France 5 - 20h35
Deuxième partie : lundi 1er mars 2010
[Téléfilm dramatique] de Bernard Stora
Origine : France - Belgique
Durée : 2 heures
Sous-titrage malentendant (Antiope).
Stéréo
En 16:9
Musique : Vincent Stora
Avec : Danielle Darrieux (Isabel Esteva), Alex Brendemühl (Luis Esteva), Ariadna Gil (Pilar
Esteva), Corentin Daumas (Ignacio Esteva), Jean-Pierre Marielle (Emile de Montellier), Serge Riaboukine (l'adjudant Rouquette), Astrid Bergès-Frisbey (Isabel jeune), Julie Depardieu (Alice
Brunetti)
Le sujet
Une créatrice de mode se souvient de son enfance. En 1939, sa famille a dû quitter l'Espagne, après la défaite des républicains, pour s'installer en France.
Après la défaite des républicains lors de la guerre d'Espagne, en 1939, Pilar et Luis Esteva sont contraints de s'exiler en France, avec leurs deux enfants, Isabel et Ignacio. Arrivée à Paris, la famille doit s'adapter. Tandis que Luis refuse d'accepter la défaite et rêve de reconquête, Pilar cherche avant tout à survivre et à élever ses enfants. Elle sait que ce pays nouveau sera le sien pour longtemps. Soixante ans plus tard, Isabel Esteva, devenue une créatrice de mode mondialement célèbre, présente à Paris sa nouvelle collection. De retour dans la capitale française, elle se souvient de l'époque troublée au cours de laquelle sa famille a dû vivre en exil ...
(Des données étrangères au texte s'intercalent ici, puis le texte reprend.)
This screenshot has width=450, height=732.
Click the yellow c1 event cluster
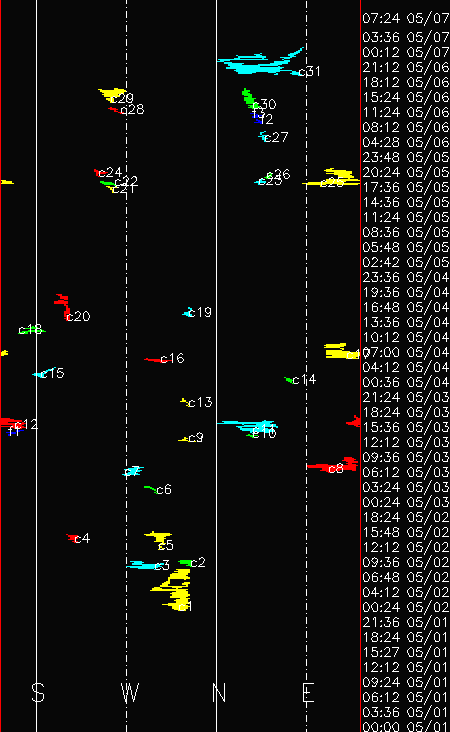pos(174,590)
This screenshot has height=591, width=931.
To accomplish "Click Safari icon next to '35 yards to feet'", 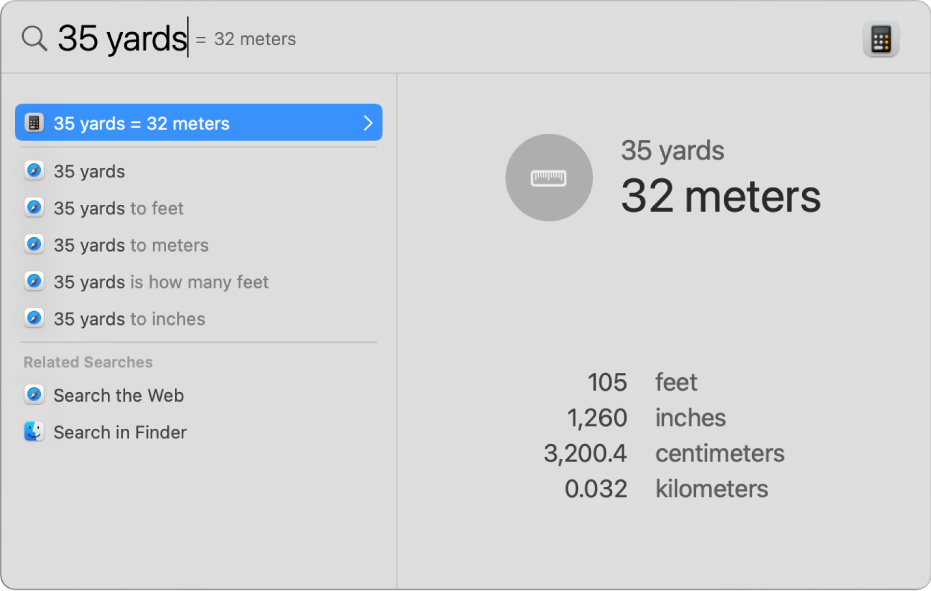I will [34, 208].
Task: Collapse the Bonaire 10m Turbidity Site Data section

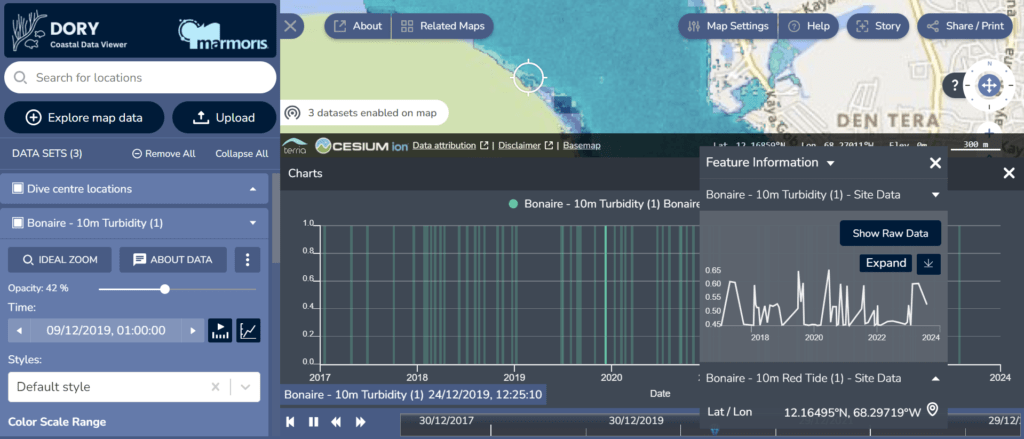Action: tap(935, 195)
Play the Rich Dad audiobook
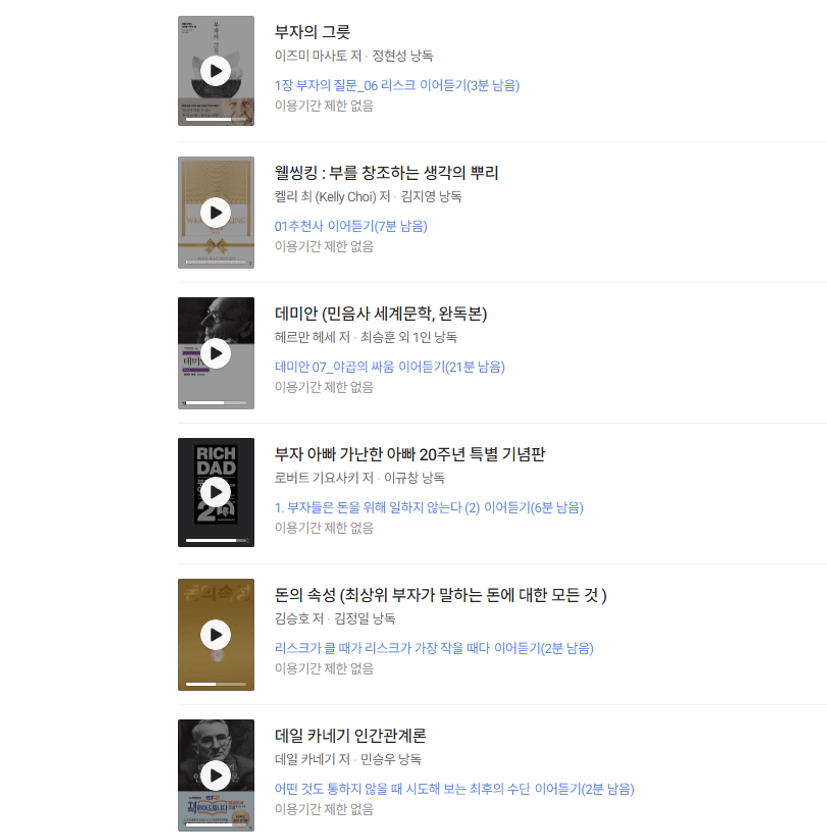This screenshot has height=835, width=827. [x=216, y=493]
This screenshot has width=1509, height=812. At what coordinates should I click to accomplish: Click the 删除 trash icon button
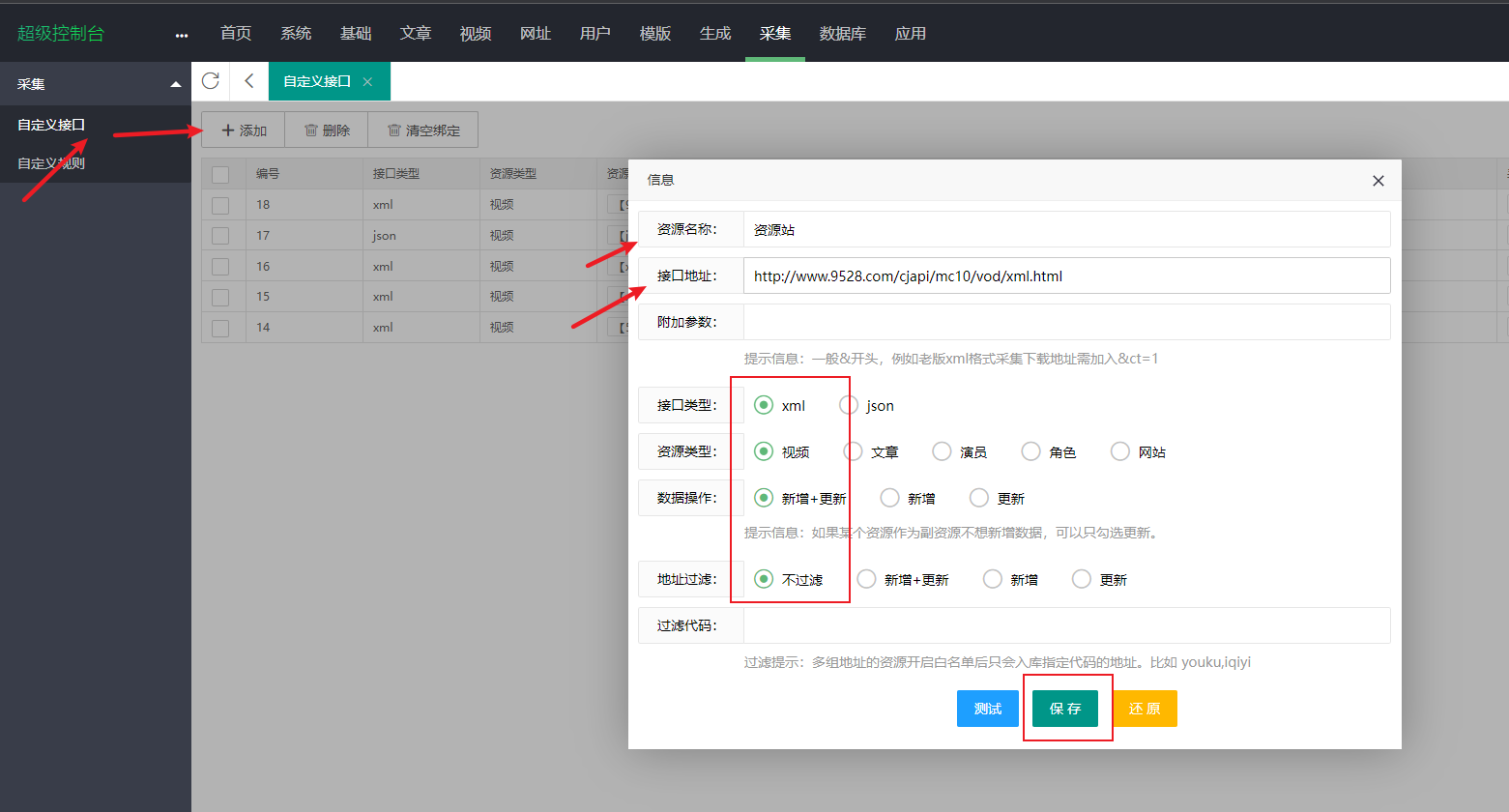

Les morts vivent parmi nous. Les mères plus encore. On se souvient de la mamá dans «Volver» de Pedro Almodóvar, aussi trépassée que bien vivante. Dans «Elles et moi», Isabel Esteva, 82 ans, célèbre créatrice de mode, reçoit régulièrement la visite de sa mère et de sa grand-mère qui débarquent de l'au-delà quand bon leur semble. On n'a pas besoin d'invitation quand on est de la famille... S'engage alors un dialogue à trois voix où chacune raconte un pan de son existence, cousue serrée avec le roman familial et la grande Histoire, celle des centaines de milliers de républicains espagnols qui ont fui les troupes franquistes pour trouver refuge en France, en 1939. Du bout de sa vie, sous les lumières du succès, Isabel se souvient. La vieille dame, incarnée par l'irrévérencieuse Danielle Darrieux - qui constate, dès la première scène : «Les vieux ont toujours mal au cul»-, convoque le passé et la jeune fille qu'elle était, parquée avec sa mère et son petit frère dans un camp en Ardèche où ils connurent la faim, le froid, le dénuement. Véritable saga en deux volets (1), le téléfilm dessine la trajectoire de la jeune Isabel (Astrid Bergès-Frisbey), prise dans les rets d'un destin collectif : celui de la guerre civile espagnole, de l'immigration, de la France occupée... L'Histoire est un roman. Le scénariste et réalisateur Bernard Stora le sait bien, lui qui est l'auteur du remarquable «le Grand Charles» (France 2, 2006) sur le général de Gaulle. «Cette fois, j'ai longtemps hésité avant de m'attaquer à cette page d'histoire douloureuse : je ne voulais pas tomber dans la contemplation apitoyée, explique le cinéaste. Je me suis décidé quand j'ai trouvé l'idée du chemin de réussite qui est celui de mon héroïne : cela inversait la perspective.»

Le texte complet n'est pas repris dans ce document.